健康長寿を延ばすメカニズムに、「テロメア長」と「炎症」の2つの要因が関わっていることが、はじめて明らかになった。
慶應義塾大学医学部の新井康通専任講師ら(百寿総合研究センター)と英国ニューカッスル大学のトーマス・グリニツキー教授を中心とする研究チームが発見した。
テロメアとは、染色体の末端にみられる塩基配列の繰り返し構造のこと。細胞が分裂するたびに少しずつ短くなることから、その長さは細胞の老化を反映する指標となる。
研究チームは、100歳以上の高齢者やその直系子孫では、テロメア長がより長く保たれていることを発見。その長さは、80代の人でも60代の人の平均値に匹敵していたという。
また、炎症の有無や程度を反映するC反応蛋白(CRP)やインターロイキン6、腫瘍壊死因子アルファ(TNF-α)といった血液中の生化学的指標は、通常、高齢になるにしたがって上昇する。しかし研究チームは、100歳以上の高齢者やその直系子孫では、これらが低く抑えられていることも突き止めた。

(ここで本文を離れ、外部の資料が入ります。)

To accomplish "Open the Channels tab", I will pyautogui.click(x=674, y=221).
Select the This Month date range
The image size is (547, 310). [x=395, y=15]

抗炎症薬と呼ばれる薬はすでに開発されているが、副作用により、慢性炎症の長期抑制目的で使用することはできない。しかし安全な代替薬が開発されれば、高齢者の生活の質を大きく改善する可能性がある。
また、炎症が起こる原因や、免疫能や腸内環境、栄養摂取との関連を解析することで、新しい健康増進法の開発につながる可能性もあると、研究チームは指摘している。
この研究結果は、7月30日、科学雑誌誌『EBioMedicine』に掲載された。